Say I live in California, holding a mortgage on my primary residence there. In 2005 during the boom years, I bought a condo in Las Vegas, Nevada for 200k. Renting it out (and breaking even so far), it has now depreciated in value to 130k. When the Adjustable Rate Mortgage is up for a change in a few months, it will increase, meaning I will be losing money.

If I’m at retirement age, I may not want to wait the many years it would take for the condo to re-appreciate in value. How do I get out of the situation-- if I default, what will happen? Foreclosure? My overall credit rating right is fab (almost perfect). That’s ruined? Any way to get out of an underwater mortgage?

What is the ARM restructing to?

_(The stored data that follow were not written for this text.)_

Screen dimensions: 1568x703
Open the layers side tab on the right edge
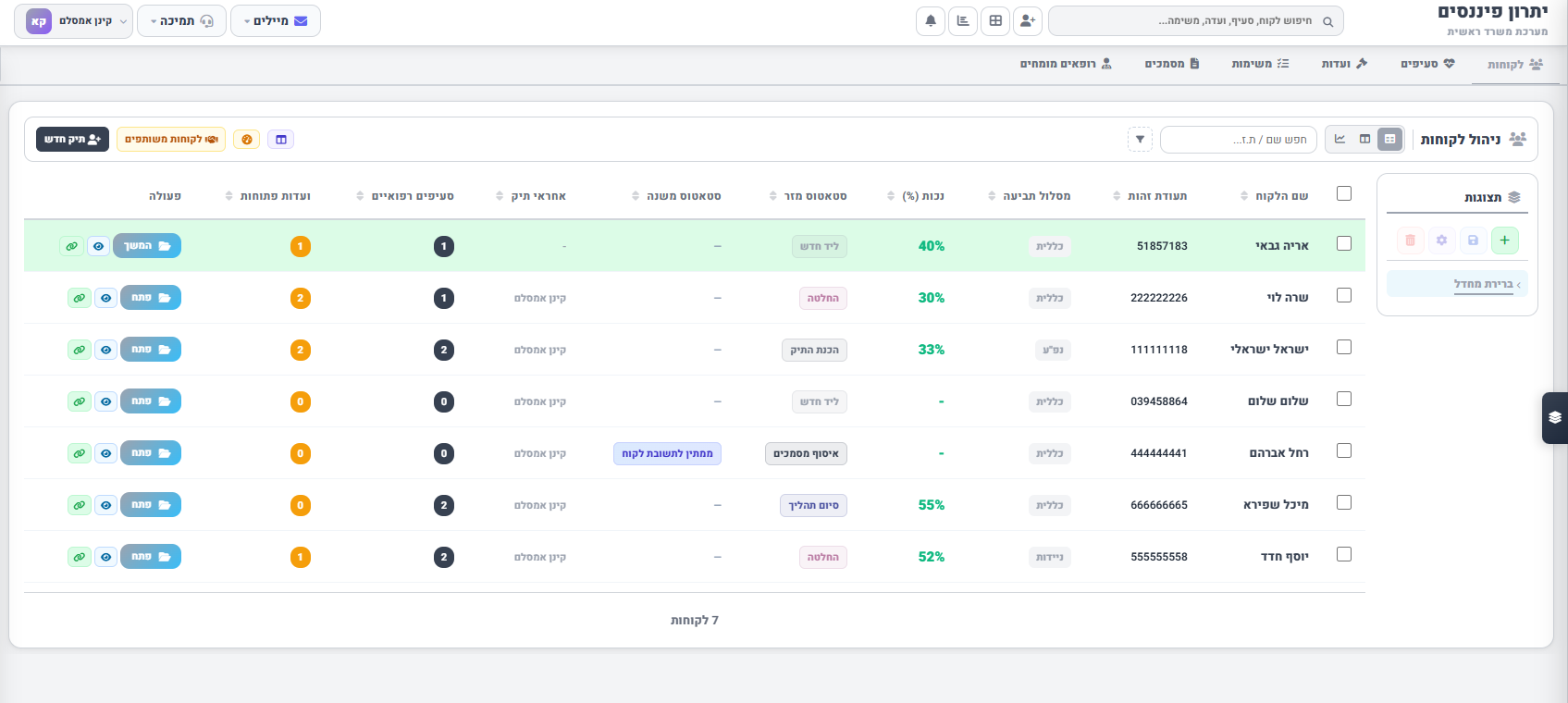[x=1554, y=418]
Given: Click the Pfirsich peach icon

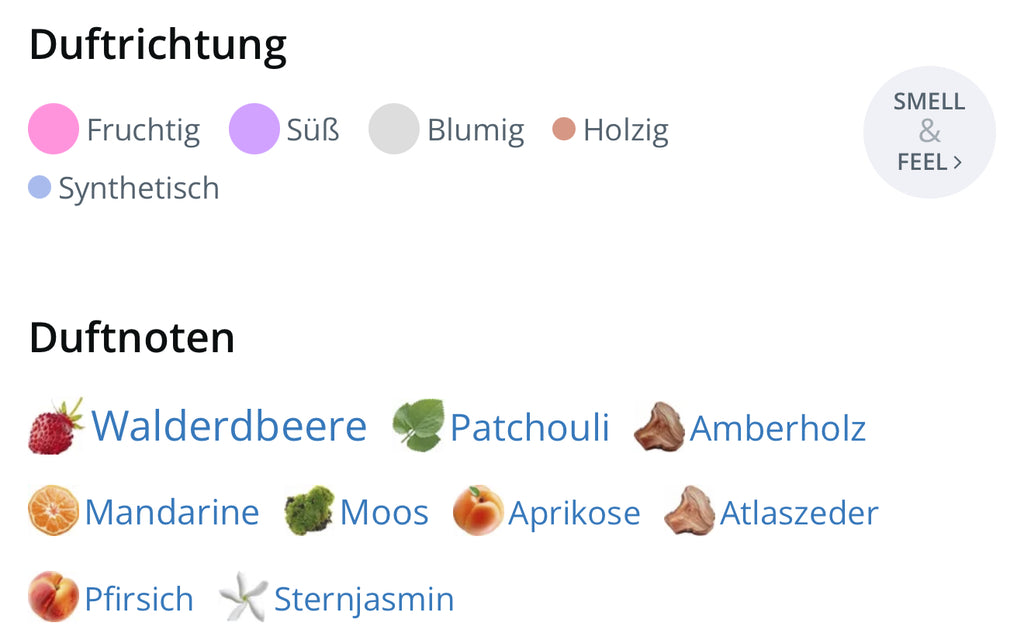Looking at the screenshot, I should (53, 597).
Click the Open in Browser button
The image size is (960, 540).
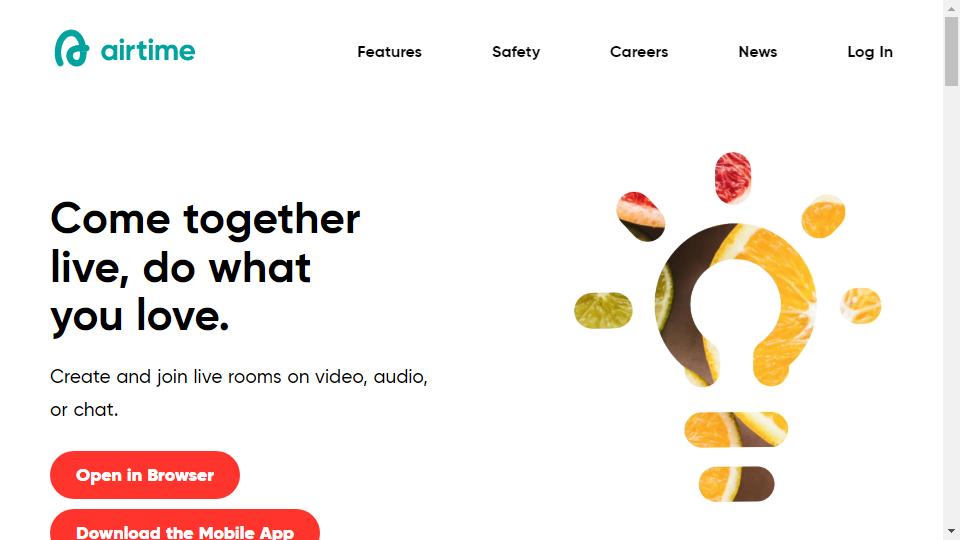click(x=144, y=475)
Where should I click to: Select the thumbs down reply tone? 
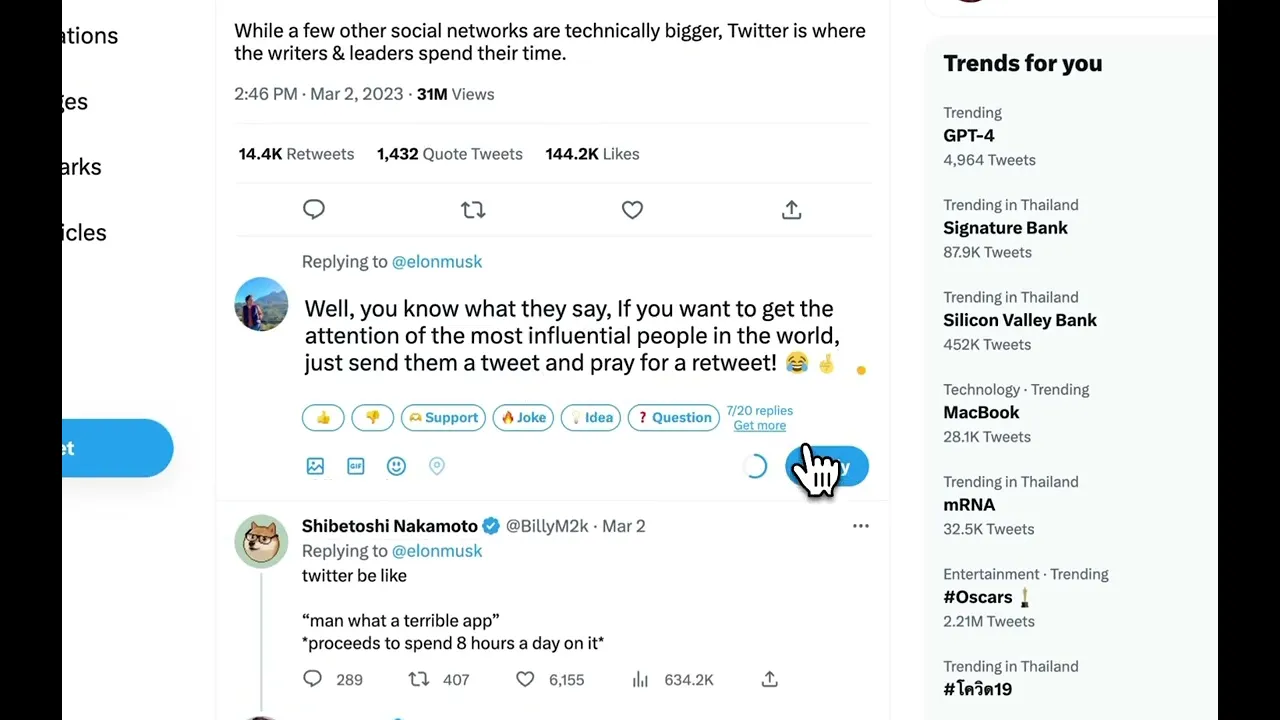(372, 418)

If your credit is golden you may be able to refi for a fixed 5%-6% rate. Alternatively you can potentially increase the rental rate to coordinate with the new interest rate so long as your condo is still price competitive with other rentals.
I’d increase the lease rate a bit on the next lease re-up to compensate for the rate increase and wait until the market recovers. Las Vegas is a terribly overbuilt residential market right now and it may take a few years for the current stock to be absorbed, but it will be and prices will recover. It doesn’t pay to panic right now. Blowing out of the investment now would be the worst long term strategy possible unless you have no other options.

You don’t want to default if you can’t help it. Not only will it ruin your credit, but you’re usually still liable for any debt in excess of what the bank gets out of the sale. (And remember, if any debt is forgiven outside of bankruptcy, that’s considered taxable income come next April).

Refinancing and adjusting the rental rates are really your best options. Banks don’t want to lose any more money than they have to - lay out your situation and see what they can do for you. Of course, this doesn’t solve the issue of the home’s negative equity, but there’s no real solution for that except holding onto it for five or ten more years.

A short sale might be better than default - you’ll take the loss on the property and probably still be liable for any debt the sale doesn’t pay off, but at least you can reduce the amount of the payment due. This would probably be a good option if you lost your renter.

Going forward, just remember the golden rule of financing - use long-term debt for long-term financing and short-term debt for short-term financing. An ARM acts like using short-term debt for long-term financing, and greatly increases your risk - short-term interest rates fluctuate more than the value of the assets. (I might go so far as to say ARMs are a recipe for disaster but I know they have worked for some).

If your rental income doesn’t cover the mortgage, and can’t be raised enough to cover the mortgage, and if you’re near retirement age, I think it would be financially foolhardy for you to make up the difference out of your pocket. If you have no equity in the place, and aren’t likely to gain any, you might as well be burning the money.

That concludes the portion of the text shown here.